Joseph Stanley Hawks and Mary Elizabeth Boyd's daughter, Mary Susannah Hawks, married Major-General Richard Clement Moody, who was the founder of British Columbia, by whom her children included Colonel Richard S. Hawks Moody (b. 1854), Captain Henry de Clervaux Moody (b. 1864), and Major George Robert Boyd Moody (b. 1868); and her grandchildren included Major Richard Charles Lowndes MC (b. 1888), and the ethnographer of Aboriginal Australia and Stonehenge archaeologist Robert Stanley Newall (b. 1884). Mary Susannah Hawks died in 1901.

Richard Clement Moody named the 400-foot hill in Port Coquitlam, "Mary Hill", after his wife Mary Susannah. The Royal British Columbia Museum possesses a trove of 42 letters that were written by Mary Susannah Moody (née Hawks) from the Colony of British Columbia (1858–66) to her mother and to her sisters, Juliana Stanley Hawks (d. 1868) and Emily Stanley Hawks (d. 1865), who were in England, that have been of interest to scholars of the ruling class of the British Empire.

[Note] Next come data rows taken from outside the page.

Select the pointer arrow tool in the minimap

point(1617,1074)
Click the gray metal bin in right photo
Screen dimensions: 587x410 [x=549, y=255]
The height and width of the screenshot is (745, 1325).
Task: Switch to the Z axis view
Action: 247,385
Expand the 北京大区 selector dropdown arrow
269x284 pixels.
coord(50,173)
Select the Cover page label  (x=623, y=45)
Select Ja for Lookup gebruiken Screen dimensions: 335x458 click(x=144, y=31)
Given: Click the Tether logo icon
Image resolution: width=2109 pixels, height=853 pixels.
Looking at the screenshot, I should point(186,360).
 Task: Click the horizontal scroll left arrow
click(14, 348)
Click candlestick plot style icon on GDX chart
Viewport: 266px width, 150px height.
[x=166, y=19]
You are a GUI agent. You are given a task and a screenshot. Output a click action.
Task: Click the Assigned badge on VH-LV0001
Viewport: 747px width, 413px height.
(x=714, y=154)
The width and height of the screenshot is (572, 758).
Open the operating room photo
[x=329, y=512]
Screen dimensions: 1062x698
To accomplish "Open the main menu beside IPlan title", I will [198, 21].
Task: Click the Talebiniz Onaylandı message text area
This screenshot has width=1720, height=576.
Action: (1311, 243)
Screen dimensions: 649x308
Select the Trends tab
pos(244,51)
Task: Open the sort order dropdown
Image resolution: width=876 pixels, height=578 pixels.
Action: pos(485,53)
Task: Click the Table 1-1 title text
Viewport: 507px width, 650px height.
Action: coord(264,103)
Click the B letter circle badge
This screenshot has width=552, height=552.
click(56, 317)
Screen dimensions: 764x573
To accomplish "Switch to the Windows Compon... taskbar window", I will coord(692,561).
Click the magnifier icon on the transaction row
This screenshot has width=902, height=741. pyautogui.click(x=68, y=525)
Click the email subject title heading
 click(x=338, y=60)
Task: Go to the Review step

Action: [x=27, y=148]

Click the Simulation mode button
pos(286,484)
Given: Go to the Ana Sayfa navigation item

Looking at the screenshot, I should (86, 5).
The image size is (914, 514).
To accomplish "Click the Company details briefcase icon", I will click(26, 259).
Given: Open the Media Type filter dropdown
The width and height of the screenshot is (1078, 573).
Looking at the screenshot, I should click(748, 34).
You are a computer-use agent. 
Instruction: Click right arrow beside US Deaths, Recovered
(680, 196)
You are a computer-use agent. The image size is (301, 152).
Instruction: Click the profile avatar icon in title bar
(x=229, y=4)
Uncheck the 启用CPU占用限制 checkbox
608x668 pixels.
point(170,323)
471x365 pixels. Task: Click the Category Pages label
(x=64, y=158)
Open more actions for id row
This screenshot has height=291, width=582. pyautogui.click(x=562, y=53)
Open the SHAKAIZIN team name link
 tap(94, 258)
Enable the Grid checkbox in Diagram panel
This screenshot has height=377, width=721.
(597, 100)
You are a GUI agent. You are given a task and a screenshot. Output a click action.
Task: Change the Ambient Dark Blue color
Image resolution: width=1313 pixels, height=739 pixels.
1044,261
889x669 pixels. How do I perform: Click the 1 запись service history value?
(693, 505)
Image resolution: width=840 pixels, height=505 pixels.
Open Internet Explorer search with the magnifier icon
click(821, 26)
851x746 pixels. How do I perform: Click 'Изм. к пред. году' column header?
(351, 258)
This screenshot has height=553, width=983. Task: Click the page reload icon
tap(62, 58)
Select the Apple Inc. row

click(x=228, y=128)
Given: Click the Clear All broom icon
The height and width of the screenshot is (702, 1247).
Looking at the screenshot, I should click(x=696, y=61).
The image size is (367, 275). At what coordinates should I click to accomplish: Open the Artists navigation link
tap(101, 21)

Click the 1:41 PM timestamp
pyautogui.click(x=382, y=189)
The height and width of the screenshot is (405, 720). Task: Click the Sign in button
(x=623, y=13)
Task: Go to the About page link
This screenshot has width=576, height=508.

===Richard Stanley Hawks Moody (1854–1930)===

Colonel Richard Stanley Hawks Moody was a distinguished British Army officer, and historian, and Military Knight of Windsor.

==Decline==

Hannah, Lady Hawks (d. 1863), who was the widow of Sir Robert Shafto Hawks, and her two sons, sold their third of the company, in 1840, to George Crawshay, who was a member of a prominent ironmaking family of South Wales. The business of William Hawks Junior had been divided between his three eldest surviving sons in 1810. George Crawshay obtained a second third of the company when he acquired the shares of Joseph Stanley Hawks, who was the only surviving son of George Hawks of Blackheath (1766 - 1820).

The Bedlington ironworks were subsequently inherited by a cousin of the Hawks, Michael Longridge (1785 – 1853), who was a pioneer of railway technology, and who was an associate of Robert Stephenson, under whose superintendence was trained a generation of engineers including Sir Daniel Gooch, 1st Baronet.

The manager of Hawks, Crawshay and Sons during its last years was George Crawshay (1821 – 1896), who was the son of the elder George Crawshay. Like George Hawks, George Crawshay became sociopolitically influential, but, unlike George Hawks, his management of the Hawks' company was incompetent: Crawshay failed to modernize the company, from manufacture of diverse products by diverse processes, to enable its successful competition with specialist companies, such as those owned by William Armstrong, 1st Baron Armstrong, and by the nail manufacturer William Galloway, both of whose profits increased as those of Hawks and Crawshay declined until it was liquidated in 1889, when all of its creditors were fully recompensed.